Chesapeake Conservancy’s Conservation Innovation Center will be mentoring the summer interns as they work on projects to map opportunities to improve access to green space, protected areas, and recreational opportunities for underserved communities in Charles County. The PEARL Summer Internship program develops students’ skills in project design, fieldwork, laboratory research, and scientific writing. Chesapeake Conservancy will provide the students training and work experience in using geospatial analysis to support land use planning and conservation goals.
“Chesapeake Conservancy is thrilled to be a part of this terrific partnership, and we thank our partners for making this possible. One of our organization’s key beliefs and goals is to make sure that diversity is reflected in the conservation movement,” said Chesapeake Conservancy Executive Vice President Mark Conway. “We want to make sure that all voices are heard in the conservation movement and are working to open doors for new leaders from all backgrounds through programs such as this partnership with Morgan State University and Charles County.”

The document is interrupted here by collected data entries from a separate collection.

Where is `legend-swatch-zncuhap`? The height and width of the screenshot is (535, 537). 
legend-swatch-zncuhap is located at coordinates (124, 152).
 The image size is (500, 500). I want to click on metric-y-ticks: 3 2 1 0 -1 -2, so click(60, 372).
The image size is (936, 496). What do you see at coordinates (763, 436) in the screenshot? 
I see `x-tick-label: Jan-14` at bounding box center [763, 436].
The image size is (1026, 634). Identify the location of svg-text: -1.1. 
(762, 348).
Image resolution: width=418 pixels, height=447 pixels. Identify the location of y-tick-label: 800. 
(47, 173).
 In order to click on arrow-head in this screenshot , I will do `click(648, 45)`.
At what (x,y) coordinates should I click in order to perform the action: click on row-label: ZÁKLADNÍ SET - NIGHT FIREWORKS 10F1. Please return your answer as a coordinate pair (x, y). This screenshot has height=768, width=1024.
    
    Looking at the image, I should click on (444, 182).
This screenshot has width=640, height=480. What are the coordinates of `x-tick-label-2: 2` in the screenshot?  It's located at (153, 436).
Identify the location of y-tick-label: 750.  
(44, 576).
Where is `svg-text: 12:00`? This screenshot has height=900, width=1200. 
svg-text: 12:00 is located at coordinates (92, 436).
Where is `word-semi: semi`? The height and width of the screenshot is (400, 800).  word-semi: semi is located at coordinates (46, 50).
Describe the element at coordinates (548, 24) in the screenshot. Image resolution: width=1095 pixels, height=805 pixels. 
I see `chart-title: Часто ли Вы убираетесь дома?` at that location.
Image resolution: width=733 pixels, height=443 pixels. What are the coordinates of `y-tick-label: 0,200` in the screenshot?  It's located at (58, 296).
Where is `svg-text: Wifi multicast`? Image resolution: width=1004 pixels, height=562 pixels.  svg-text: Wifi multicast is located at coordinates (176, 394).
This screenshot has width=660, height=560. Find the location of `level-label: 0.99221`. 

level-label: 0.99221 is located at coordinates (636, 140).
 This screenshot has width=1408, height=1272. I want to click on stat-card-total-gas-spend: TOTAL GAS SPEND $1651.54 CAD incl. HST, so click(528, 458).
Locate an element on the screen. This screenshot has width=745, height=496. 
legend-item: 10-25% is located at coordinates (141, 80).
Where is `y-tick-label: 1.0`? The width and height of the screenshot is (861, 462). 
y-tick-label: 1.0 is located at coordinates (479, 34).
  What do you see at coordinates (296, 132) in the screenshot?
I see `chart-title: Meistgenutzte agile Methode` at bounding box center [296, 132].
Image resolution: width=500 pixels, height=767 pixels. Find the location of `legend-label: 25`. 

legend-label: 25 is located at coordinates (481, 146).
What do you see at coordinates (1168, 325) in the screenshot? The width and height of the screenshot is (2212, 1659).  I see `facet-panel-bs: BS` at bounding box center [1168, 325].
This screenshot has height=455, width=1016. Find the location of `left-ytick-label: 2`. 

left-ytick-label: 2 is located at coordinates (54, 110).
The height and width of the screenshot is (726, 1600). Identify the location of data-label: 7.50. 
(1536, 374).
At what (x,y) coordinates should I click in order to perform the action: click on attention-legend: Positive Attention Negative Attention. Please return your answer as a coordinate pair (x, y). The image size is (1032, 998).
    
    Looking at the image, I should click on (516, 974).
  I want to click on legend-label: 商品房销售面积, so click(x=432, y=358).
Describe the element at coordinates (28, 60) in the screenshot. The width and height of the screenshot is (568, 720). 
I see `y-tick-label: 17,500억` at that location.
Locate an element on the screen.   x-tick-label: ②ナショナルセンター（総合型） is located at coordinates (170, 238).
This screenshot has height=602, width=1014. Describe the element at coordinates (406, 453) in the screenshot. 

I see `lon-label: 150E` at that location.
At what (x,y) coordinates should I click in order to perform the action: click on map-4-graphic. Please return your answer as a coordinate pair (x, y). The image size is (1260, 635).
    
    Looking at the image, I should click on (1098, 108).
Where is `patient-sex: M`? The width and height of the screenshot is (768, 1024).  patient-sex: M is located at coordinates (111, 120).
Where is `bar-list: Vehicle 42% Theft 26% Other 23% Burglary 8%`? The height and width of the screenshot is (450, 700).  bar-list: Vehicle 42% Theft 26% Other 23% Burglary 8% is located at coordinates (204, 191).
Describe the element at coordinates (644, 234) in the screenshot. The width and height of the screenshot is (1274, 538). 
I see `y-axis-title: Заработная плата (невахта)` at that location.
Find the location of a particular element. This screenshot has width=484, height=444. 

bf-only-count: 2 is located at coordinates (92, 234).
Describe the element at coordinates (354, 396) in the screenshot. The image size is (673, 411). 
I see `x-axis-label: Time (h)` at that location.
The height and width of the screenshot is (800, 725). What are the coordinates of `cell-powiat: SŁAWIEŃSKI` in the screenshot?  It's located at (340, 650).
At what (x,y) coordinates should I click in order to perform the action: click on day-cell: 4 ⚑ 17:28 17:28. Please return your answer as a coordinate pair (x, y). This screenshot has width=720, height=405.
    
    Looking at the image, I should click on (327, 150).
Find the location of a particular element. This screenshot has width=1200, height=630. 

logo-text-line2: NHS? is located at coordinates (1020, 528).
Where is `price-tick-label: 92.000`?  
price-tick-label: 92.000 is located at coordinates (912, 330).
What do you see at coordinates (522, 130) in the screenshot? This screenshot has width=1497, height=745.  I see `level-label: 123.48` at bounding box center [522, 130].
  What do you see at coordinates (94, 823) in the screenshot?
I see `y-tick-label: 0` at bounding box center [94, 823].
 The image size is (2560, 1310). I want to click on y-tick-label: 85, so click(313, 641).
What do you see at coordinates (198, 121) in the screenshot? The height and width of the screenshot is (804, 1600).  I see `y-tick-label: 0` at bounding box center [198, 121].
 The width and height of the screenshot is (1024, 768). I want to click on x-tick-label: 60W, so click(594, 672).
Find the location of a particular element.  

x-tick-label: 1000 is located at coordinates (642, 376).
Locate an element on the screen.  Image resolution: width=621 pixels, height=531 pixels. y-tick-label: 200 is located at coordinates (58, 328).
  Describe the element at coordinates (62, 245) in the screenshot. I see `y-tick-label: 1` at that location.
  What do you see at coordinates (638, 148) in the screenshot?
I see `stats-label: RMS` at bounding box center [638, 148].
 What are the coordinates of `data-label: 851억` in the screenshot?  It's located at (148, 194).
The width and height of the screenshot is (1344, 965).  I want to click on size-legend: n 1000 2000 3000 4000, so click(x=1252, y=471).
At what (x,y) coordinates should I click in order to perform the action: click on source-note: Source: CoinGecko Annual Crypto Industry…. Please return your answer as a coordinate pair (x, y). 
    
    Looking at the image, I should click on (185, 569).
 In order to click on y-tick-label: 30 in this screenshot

Charles County Government will support students in selecting their research topics and provide hands-on experience in the field and in the lab. Research is conducted in the Patuxent Environmental and Aquatic Research Laboratory in Saint Leonard, Maryland, a state-of-the-art facility. The internship will last ten weeks, starting June 1, 2021.
“This first-of-its-kind partnership with the Chesapeake Conservancy and the PEARL internship program not only benefits the students with professional development and training, but also supports environmental priorities in Charles County. I look forward to the contributions the students can offer and unique perspectives they will provide,” said County Administrator Mark Belton.